Original Article of Interventional Pulmonology Corner

Endobronchial ultrasound-guided fine-needle aspiration for pulmonary carcinomas genotyping: experience with 398 cases including rapid EGFR/KRAS analysis in 43 cases

Maria-Rosa Ghigna, Adrian Crutu, Valentina Florea, Séverine Feuillet-Soummer, Pierre Baldeyrou, Julien Adam, Ludovic Lacroix, Benjamin Besse, Olaf Mercier, Elie Fadel, Peter Dorfmuller, Rida El Ayoubi, Vincent Thomas de Montpréville


Background: Endobronchial ultrasound-guided fine-needle aspiration (EBUS-FNA) of mediastinal lymph nodes is a minimally invasive and efficient tool for both diagnosis and staging of lung cancer. EBUS-FNA also permits tumor genotyping. However this critical datum for the therapeutic management is often long to obtain for metastatic patients with short life expectancy.
Methods: From May 2011 to December 2017, 398 lung cancer patients underwent a genetic analysis based on EBUS-FNA samples.
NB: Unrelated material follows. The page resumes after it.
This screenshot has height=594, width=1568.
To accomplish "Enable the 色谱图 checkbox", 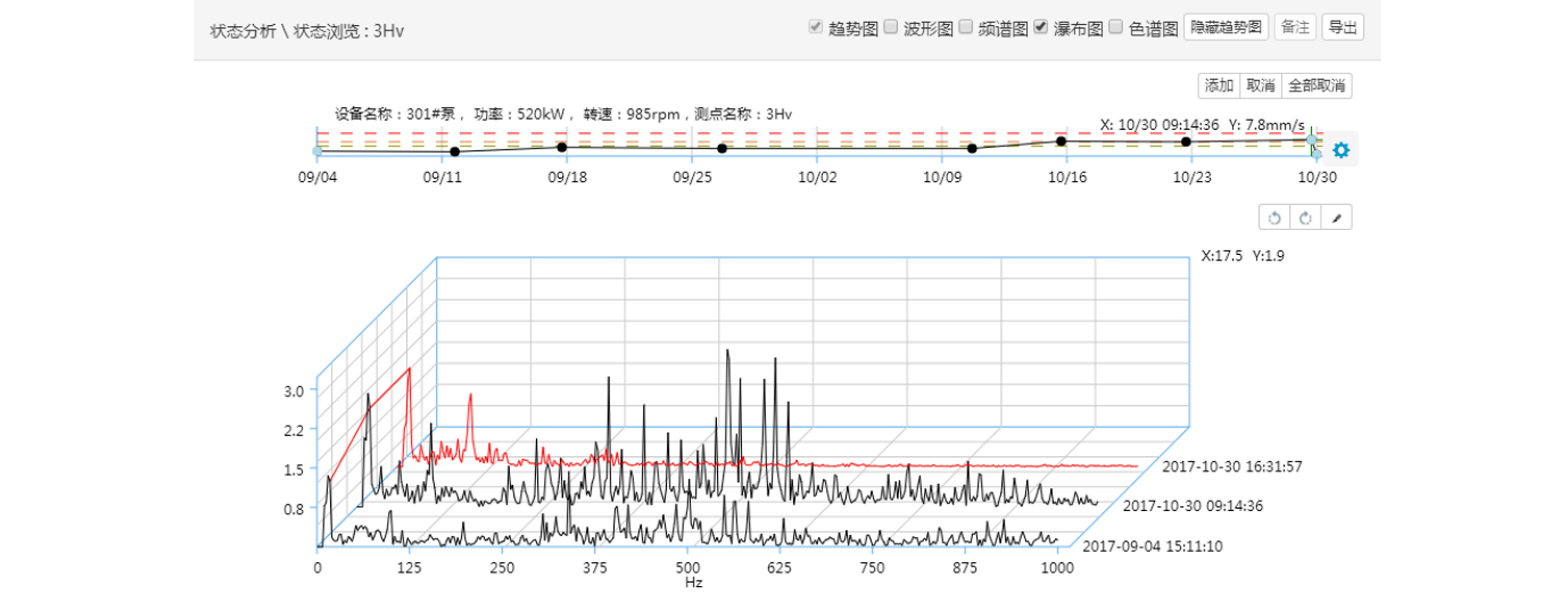I will (1116, 28).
EBUS-FNAs were performed with rapid on-site evaluation. Mutations were studied with Sanger or new generation sequencing. Forty-three cases were also tested with a fully automated real-time PCR rapid technique. ALK abnormalities were assessed by immunohistochemistry and/or in situ hybridization.
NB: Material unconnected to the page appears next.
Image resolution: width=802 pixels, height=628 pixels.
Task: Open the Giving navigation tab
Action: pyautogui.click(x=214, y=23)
Results: A genotypic result could be obtained in 316 cases (79.4%) and in 180 of the 198 more recent cases (90.9%). Genetic abnormalities were observed in 191 cases (48.0%). Using the rapid technique, EGFR/KRAS mutational status was obtained within a few hours following the histological diagnosis and on the same day of the EBUS-FNA by analyzing fresh specimens after intra-operative cytological diagnosis.
Conclusions: In term of molecular diagnosis, EBUS-FNA provides high-quality biological material similar to that of other clinical sampling methods. Furthermore, our study suggests that a rapid molecular diagnostic method could lead to a prompt and appropriate therapeutic management for many advanced stage patients.